I remember absolutely struggling through understanding Proakis. In retrospect, I found Sklaar’s book gave more intuition if maybe a bit less rigour
6:15 did anyone notice he flipped the bird
whats the name of the teacher ?
Prof. Robert Gallager
okay. one sec : say a=0, b=01 and c=11 a non prefix free code with a being a prefix of b, still passes the kraft inequality any comments?

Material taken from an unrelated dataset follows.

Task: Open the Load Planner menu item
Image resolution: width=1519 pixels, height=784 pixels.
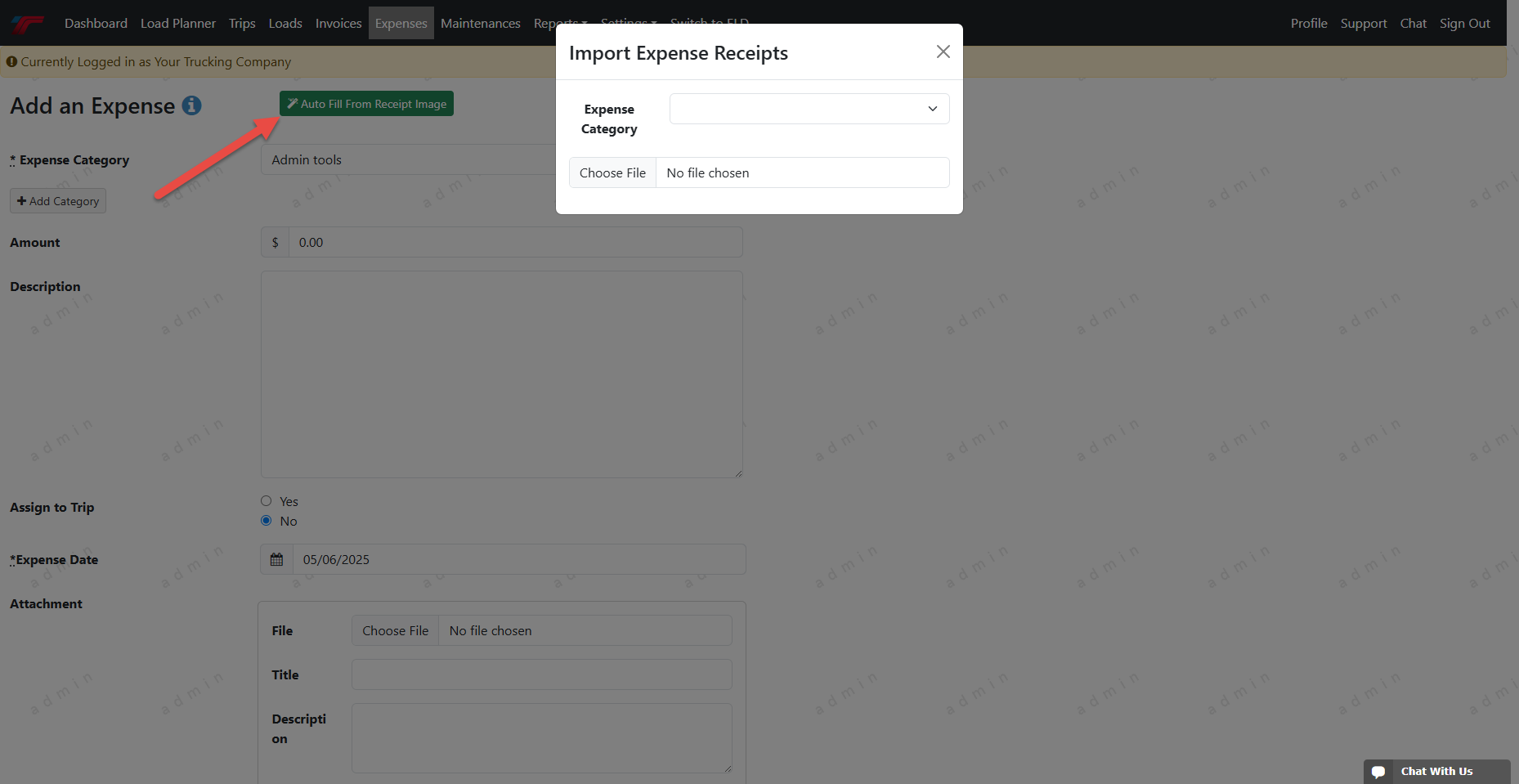Action: pos(177,24)
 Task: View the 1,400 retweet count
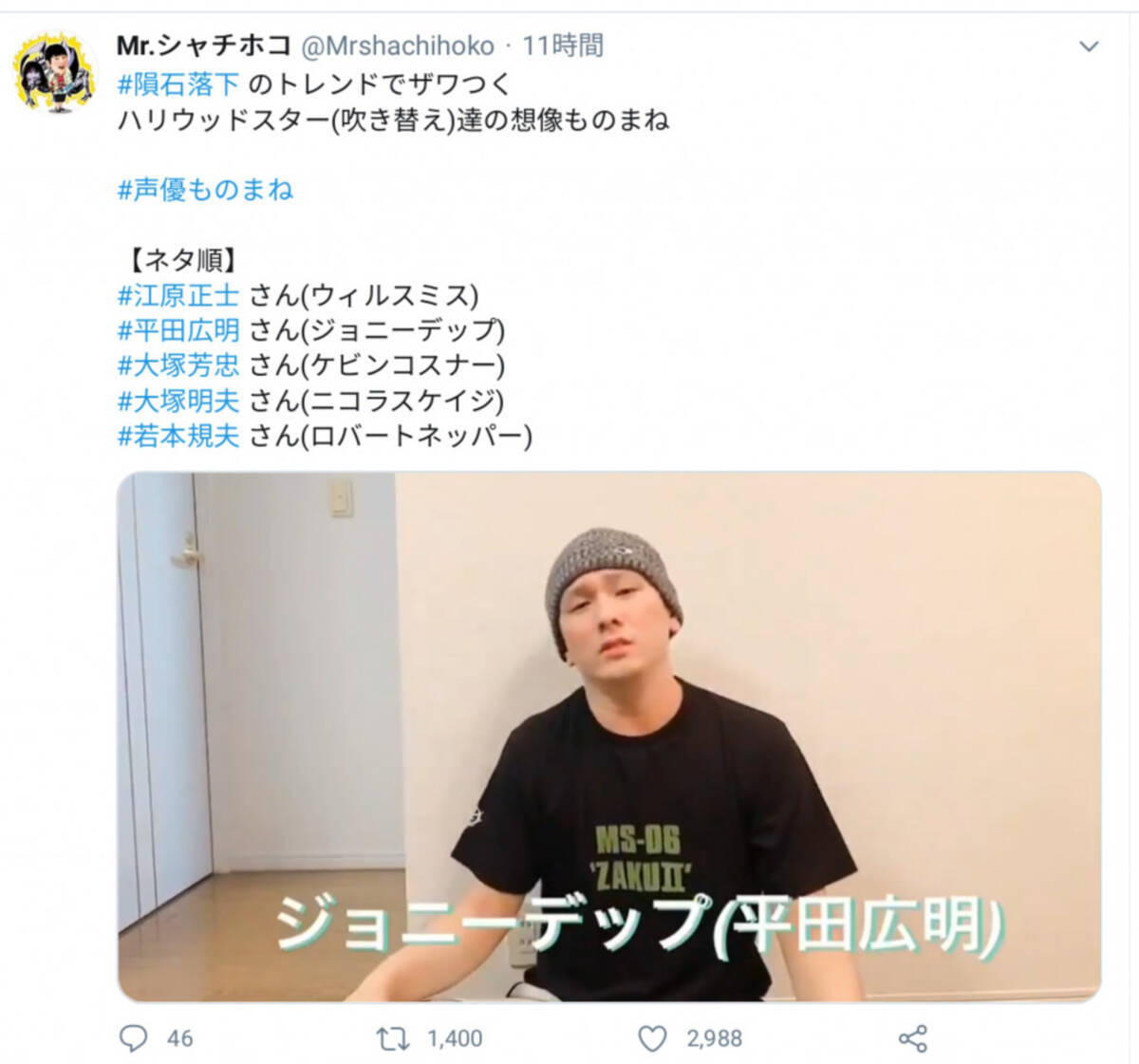455,1038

The Kraft inequality is a fundamental result in the theory of prefix-free codes. It states that for a set of codeword lengths {l1, l2, ..., ln}, if there exist prefix-free codes with those lengths, the following inequality must be satisfied:
∑(2^(-li)) ≤ 1, for i = 1 to n
In other words, the sum of the inverses of 2 raised to the power of each codeword's length must be less than or equal to 1 for a valid prefix-free code. If this inequality is not satisfied, it's impossible to construct a prefix-free code with those codeword lengths.

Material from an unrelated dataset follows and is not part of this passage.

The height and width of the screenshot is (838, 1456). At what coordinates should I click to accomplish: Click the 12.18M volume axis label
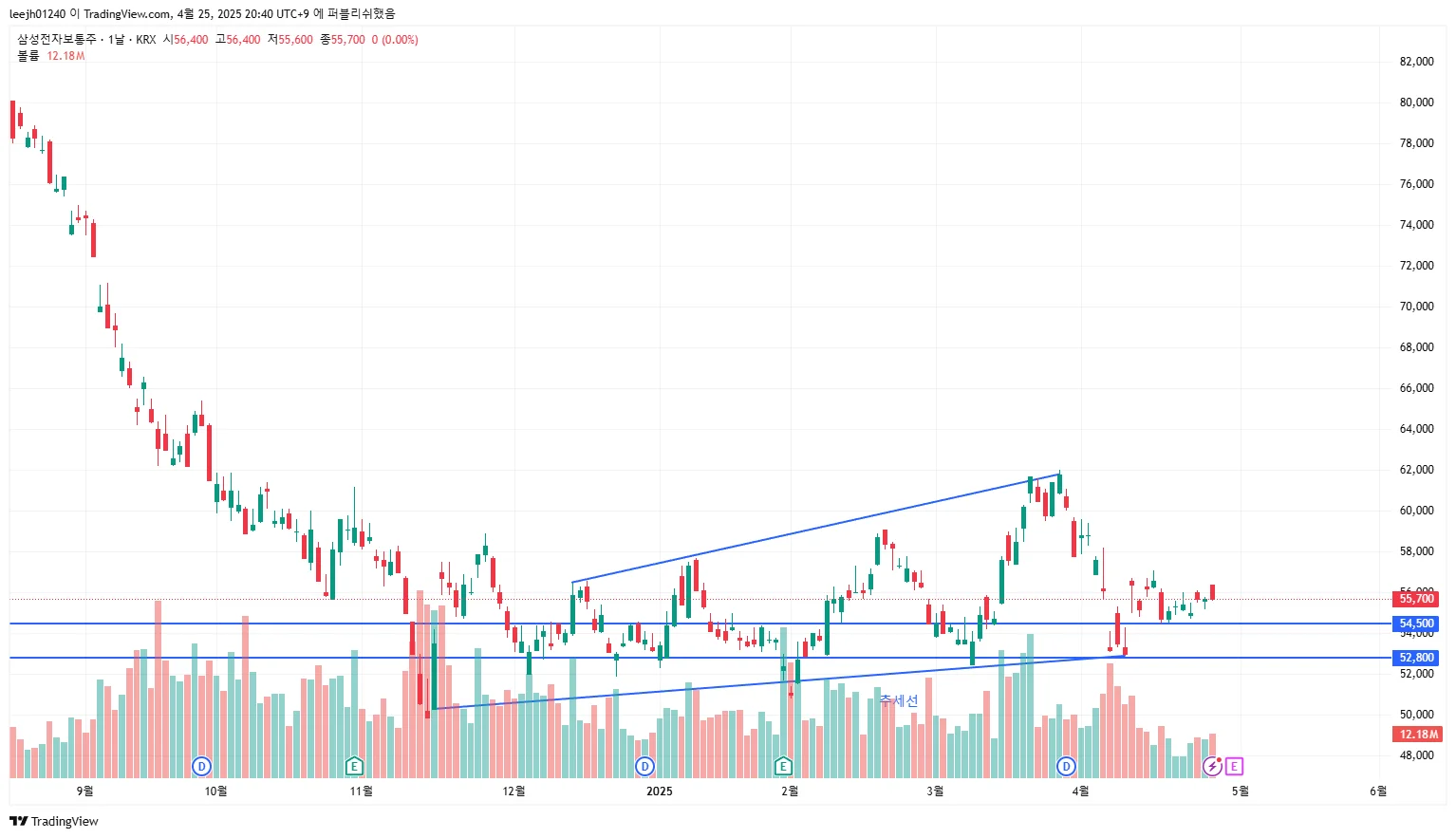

The Kraft inequality is a critical criterion for determining the feasibility of constructing a valid prefix-free code, and it's widely used in data compression algorithms like Huffman coding to ensure the uniqueness of code assignments and decoding.

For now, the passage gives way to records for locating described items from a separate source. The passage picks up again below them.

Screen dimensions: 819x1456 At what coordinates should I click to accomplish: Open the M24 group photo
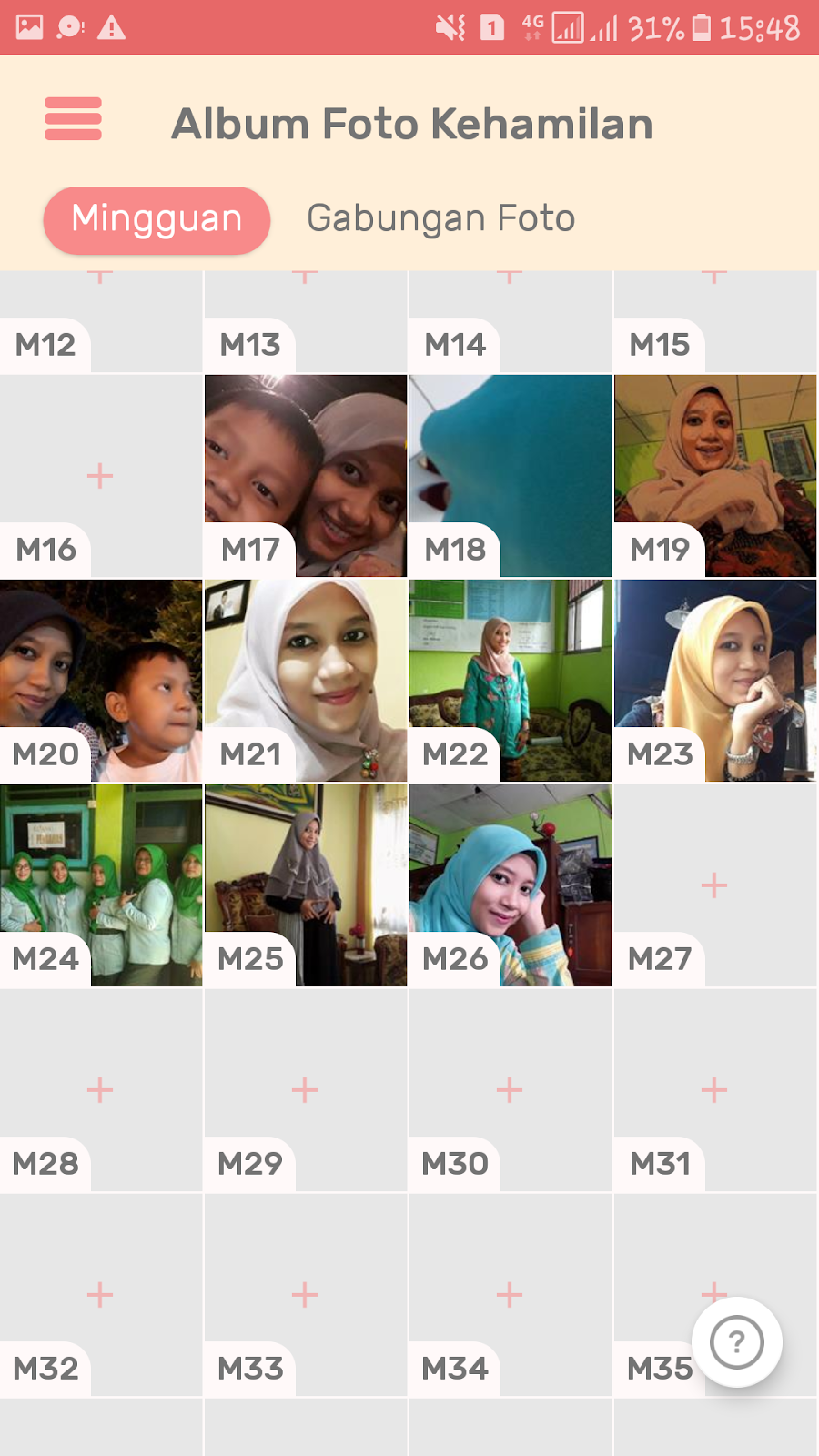101,885
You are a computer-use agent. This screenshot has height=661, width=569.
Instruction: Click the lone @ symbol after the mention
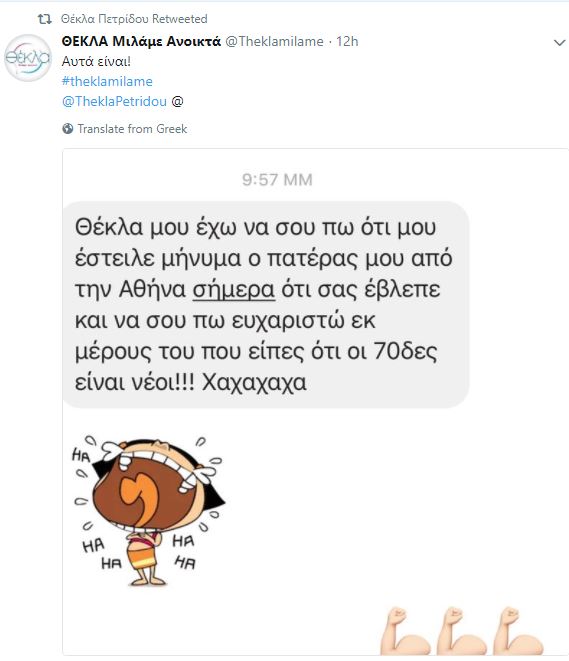coord(177,102)
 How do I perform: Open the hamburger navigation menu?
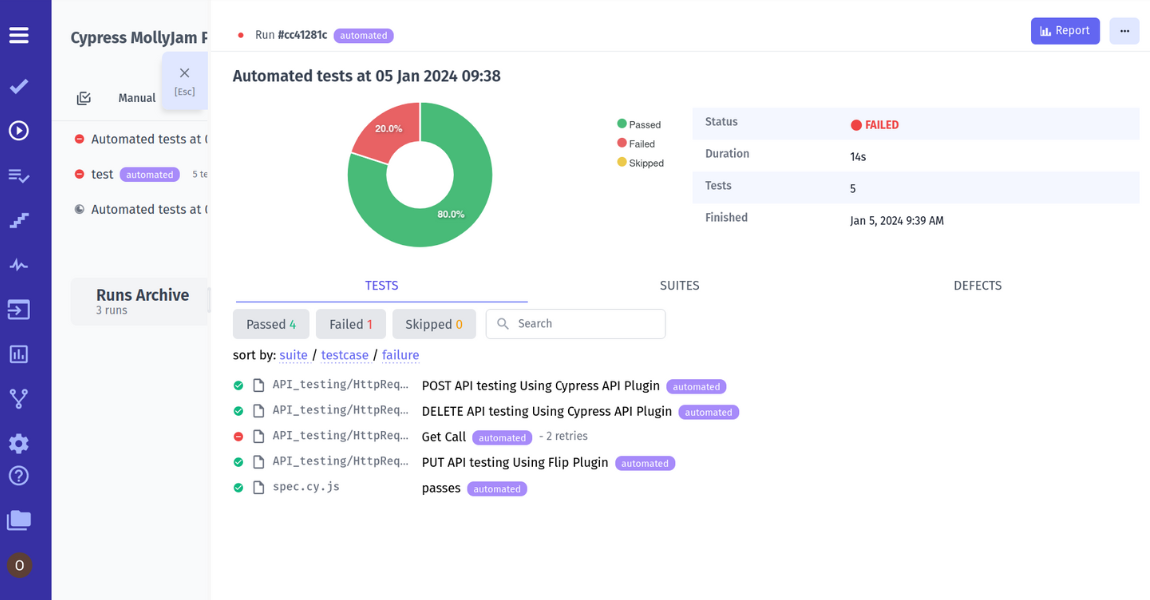pyautogui.click(x=18, y=35)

The example I provided is indeed a non-prefix-free code because 'a' is a prefix of 'b.' This violates the definition of a prefix-free code. However, the Kraft inequality can still be satisfied in this case.
Let's calculate the values for the codeword lengths and see if the Kraft inequality holds:
Length of 'a' (l1) = 1
Length of 'b' (l2) = 2
Length of 'c' (l3) = 2
Now, let's plug these values into the Kraft inequality:
2^(-1) + 2^(-2) + 2^(-2) = 0.5 + 0.25 + 0.25 = 1
As you can see, the sum of the inverses of 2 raised to the power of each codeword's length is equal to 1, which satisfies the Kraft inequality.
The Kraft inequality, while a necessary condition for the existence of prefix-free codes, can still be satisfied in cases where the code is not actually prefix-free, as long as the lengths of the codewords are such that the inequality holds. This is an interesting property of the Kraft inequality, but it doesn't change the fact that a prefix-free code should not have codewords that are prefixes of other codewords for unambiguous decoding.